In order to use the CAPM to calculate ROA or ROE, one needs to estimate the asset (unlevered) beta or the equity (levered) beta of the firm. The beta that often is reported for a stock is the levered beta for the firm. When estimating a beta for a particular line of business, it is better to use the beta of an existing firm in that exact line of business (a pure play) rather than an average beta of several firms in similar lines of business. Expressing the levered beta, unlevered beta, and debt beta in terms of the covariance of their corresponding returns with that of the market, one can derive an expression relating the three betas. This relationship between the betas is:

betalevered = betaunlevered (1 + (1– t) D/E)– betadebt(1 – t) D/E

betaunlevered = (betalevered + betadebt(1 – t) D/E) / (1 + (1– t) D/E)

The debt beta can be estimated using CAPM given the risk-free rate, bond yield, and market risk premium.

Unlevered Free Cash Flows

To value the operations of the firm using a discounted cash flow model, the unlevered free cash flow is used. The unlevered free cash flow represents the cash generated by the firm’s operations and is the cash that is free to be paid to stock and bond holders after all other operating cash outlays have been performed.

Terminal Value

The value of the firm at the end of the last year for which unique cash flows are projected is known as the terminal value. The terminal value is important because it can represent 50% or more of the total value of the firm.

Three Discounted Cash Flow Methods for Valuing Levered Assets

APV (Adjusted Present Value) Method

The APV approach first performs the valuation under an unlevered all-equity

assumption, then adjusts this value for the effect of the interest tax shield:

VL = VU + PVITS

where VL = value if levered;

VU = value if financed 100% with equity;

PVITS = present value of interest tax shield.

The unlevered value is found by discounting the unlevered free cash flow at the required return on assets. The present value of the interest tax shield is found by discounting the interest tax shield savings at the required return on debt, rD.

The APV method is useful for valuing firms with a changing capital structure since the return on assets is independent of capital structure. For example, in a leveraged buyout, the debt to equity ratio gradually declines, so the required ROE and the WACC change as the lenders are repaid. However, when calculating the terminal value it may be appropriate to assume a stable capital structure, so in calculating the terminal value in a leveraged buyout situation the WACC method may be a better approach.

Flows to Equity Method

The flows to equity method sums the NPV of the cash flows to equity and debt.

Then,

VL = E + D

WACC Method

The WACC method discounts the unlevered free cash flow at the weighted average cost of capital to arrive at the levered value of the firm.

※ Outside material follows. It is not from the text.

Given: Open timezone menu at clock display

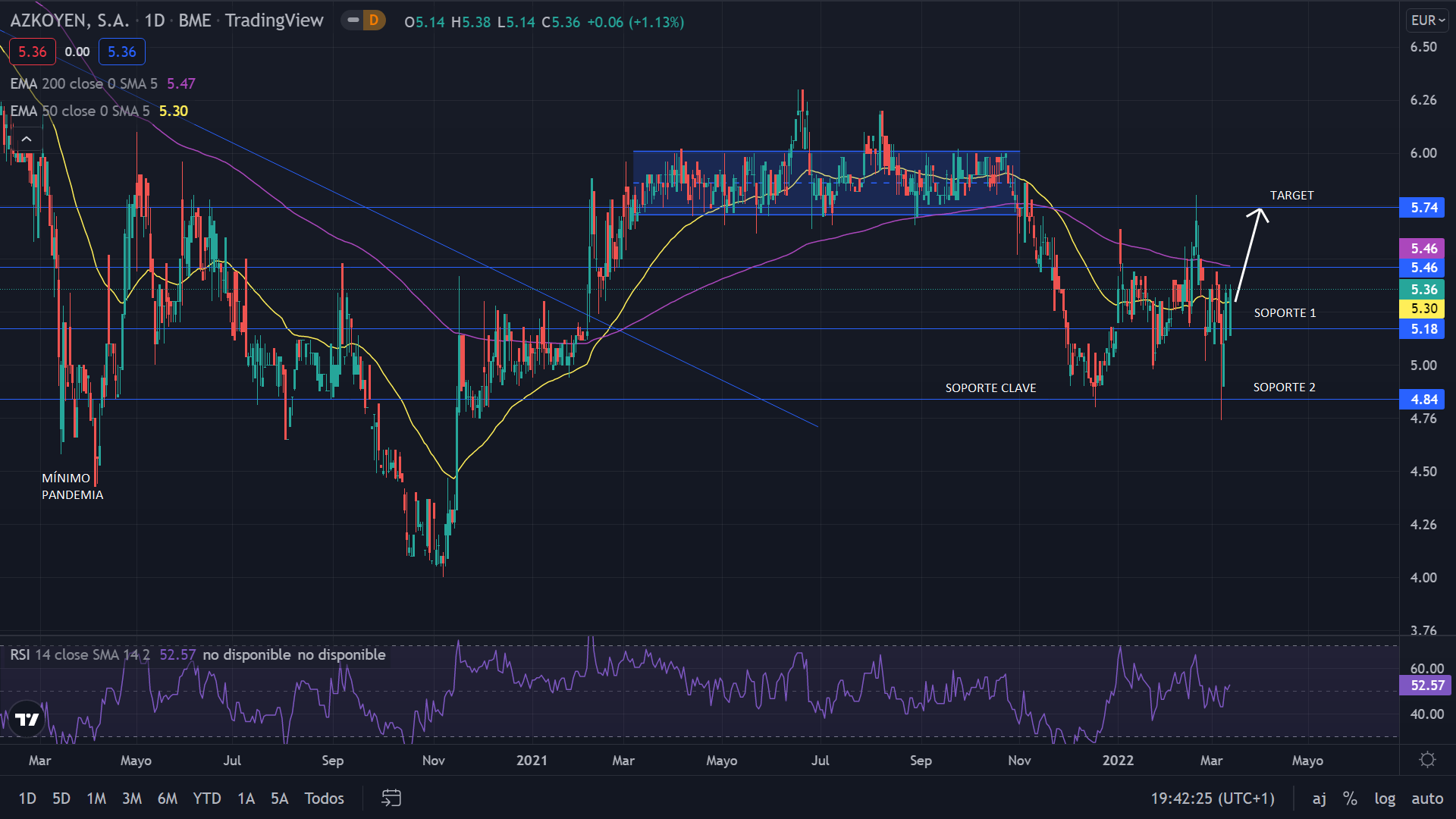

Cash Flows to Debt and Equity

When calculating the amount of cash flowing to debt and equity holders, it is not appropriate to use the unlevered free cash flows because these cash flows do not reflect the tax savings from the interest paid. Starting with the UFCF, add back the taxes saved to obtain the total amount of cash available to suppliers of capital.

Hurdle Price

At times a firm may wish to know at what price it would have to sell its product for a particular investment to have a positive NPV. To determine this price, express the operating cash flow in terms of price. Write out the expression for the NPV using the appropriate discount rate. For the longer operating period, one can calculate an annuity factor to multiply by the operating cash flow expression. Solve the expression for the cash flow that would result in an NPV of zero. Since the operating cash flow was written in terms of price, the price now can be found.

Debt Valuation

While debt may be issued at a particular face value and coupon rate, the debt value changes as market interest rates change. The debt can be valued by determining the present value of the cash flows, discounting the coupon payments at the market rate of interest for debt of the same duration and rating. The final period’s cash flow will include the final coupon payment and the face value of the bond.

Optimal Capital Structure

The total value of a firm is the sum of the value of its equity and the value of its debt. The optimal capital structure is the amount of debt and equity that maximizes the value of the firm.

Share Buyback

If a firm has extra cash on hand it may choose to buy back some of its outstanding shares. This decision can be based on information that the firm has and that the market does not have. Therefore, a share buyback could serve as a signal that the share price has potential to rise at above average rates.

Source: www.quickmba.com

Essential Vocabulary

1. historical cost – историческая стоимость (фактическая стоимость приобретения актива)

2. trademark n – торговая марка

3. accounting profit – учетная (бухгалтерская) прибыль

4. paid-in capital – авансированный (оплаченный) капитал

5. cash flow statement – отчет о движении денежных средств

6. operating activities – операционная деятельность

7. investing activities – инвестиционная деятельность

8. financing activities – финансовая деятельность

9. cash cycle – денежный цикл

10. payables n., pl – кредиторская задолженность

11. expensing of costs – вычитать расходы для целей налогообложения

12. income statement – отчет о прибылях и убытках

13. cost of goods sold (COGS) – себестоимость реализованной продукции

14. current assets – текущие (краткосрочные) активы

15. collection period – средний срок инкассации поступлений

16. inventory period – средний срок реализации запасов

17. payables period – средний срок покрытия кредиторской задолженности

18. financial ratio – финансовый коэффициент

19. short-term loan – краткосрочный кредит

20. term loan – срочный (с фиксированным сроком) кредит

21. revolving loan – возобновляемый (револьверный) кредит

22. evergreen loan – «вечнозеленый» кредит (регулярно возобновляемая кредитная линия без требования периодического полного погашения и с фиксированным общим сроком, после чего она может быть снова возобновлена)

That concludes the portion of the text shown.